> [Description of the task]:
Please find every line in the entries below that contains the string "Cookies", and copy it.

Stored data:

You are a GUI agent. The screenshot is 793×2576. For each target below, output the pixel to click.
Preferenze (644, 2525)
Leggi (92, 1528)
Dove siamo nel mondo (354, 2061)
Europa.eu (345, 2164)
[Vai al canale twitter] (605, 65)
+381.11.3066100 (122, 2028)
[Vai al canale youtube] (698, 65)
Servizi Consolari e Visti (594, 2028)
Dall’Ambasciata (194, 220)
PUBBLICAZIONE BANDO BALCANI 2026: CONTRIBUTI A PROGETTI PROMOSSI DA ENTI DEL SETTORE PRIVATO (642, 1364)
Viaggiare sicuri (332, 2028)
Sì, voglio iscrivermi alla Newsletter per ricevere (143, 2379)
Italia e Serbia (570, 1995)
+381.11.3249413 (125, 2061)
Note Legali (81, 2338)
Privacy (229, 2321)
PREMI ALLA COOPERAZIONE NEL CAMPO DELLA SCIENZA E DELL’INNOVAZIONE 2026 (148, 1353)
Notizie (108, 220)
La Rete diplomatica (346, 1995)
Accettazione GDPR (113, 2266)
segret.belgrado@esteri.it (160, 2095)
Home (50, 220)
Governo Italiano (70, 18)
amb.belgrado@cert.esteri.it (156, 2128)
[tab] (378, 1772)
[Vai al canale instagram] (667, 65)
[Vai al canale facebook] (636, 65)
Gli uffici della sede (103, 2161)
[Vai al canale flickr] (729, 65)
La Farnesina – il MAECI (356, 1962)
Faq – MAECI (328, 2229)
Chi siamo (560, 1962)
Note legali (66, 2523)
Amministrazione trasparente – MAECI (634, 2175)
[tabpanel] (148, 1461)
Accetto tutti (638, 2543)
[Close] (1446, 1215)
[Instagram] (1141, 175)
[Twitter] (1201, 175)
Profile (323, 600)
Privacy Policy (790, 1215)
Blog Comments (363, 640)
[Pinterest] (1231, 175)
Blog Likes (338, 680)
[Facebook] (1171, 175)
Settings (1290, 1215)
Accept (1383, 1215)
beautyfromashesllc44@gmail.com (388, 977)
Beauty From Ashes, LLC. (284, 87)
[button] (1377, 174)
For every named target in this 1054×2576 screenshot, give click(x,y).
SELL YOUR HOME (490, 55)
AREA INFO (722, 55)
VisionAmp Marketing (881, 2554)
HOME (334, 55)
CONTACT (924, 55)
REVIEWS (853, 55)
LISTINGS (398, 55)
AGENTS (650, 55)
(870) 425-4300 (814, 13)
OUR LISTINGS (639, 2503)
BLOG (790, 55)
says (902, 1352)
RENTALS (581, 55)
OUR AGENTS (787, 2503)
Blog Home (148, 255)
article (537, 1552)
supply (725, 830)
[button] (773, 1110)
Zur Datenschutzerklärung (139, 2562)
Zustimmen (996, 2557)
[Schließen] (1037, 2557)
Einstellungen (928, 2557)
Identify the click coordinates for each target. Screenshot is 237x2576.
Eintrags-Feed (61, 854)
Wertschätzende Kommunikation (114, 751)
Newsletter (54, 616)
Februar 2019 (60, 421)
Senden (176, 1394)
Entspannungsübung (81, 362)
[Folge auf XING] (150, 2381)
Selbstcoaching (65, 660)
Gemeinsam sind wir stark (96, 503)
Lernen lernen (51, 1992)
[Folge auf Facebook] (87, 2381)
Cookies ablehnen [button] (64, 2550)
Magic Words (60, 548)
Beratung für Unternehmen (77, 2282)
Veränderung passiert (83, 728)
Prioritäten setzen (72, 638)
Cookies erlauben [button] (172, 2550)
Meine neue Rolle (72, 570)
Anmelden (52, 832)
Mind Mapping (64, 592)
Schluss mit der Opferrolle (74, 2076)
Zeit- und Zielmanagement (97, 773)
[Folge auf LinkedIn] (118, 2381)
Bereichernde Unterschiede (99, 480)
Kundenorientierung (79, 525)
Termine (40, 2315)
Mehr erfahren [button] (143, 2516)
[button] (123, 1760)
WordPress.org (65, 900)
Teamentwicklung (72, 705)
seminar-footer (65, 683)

> [Exercise response]:
Cookies ablehnen [button] (64, 2550)
Cookies erlauben [button] (172, 2550)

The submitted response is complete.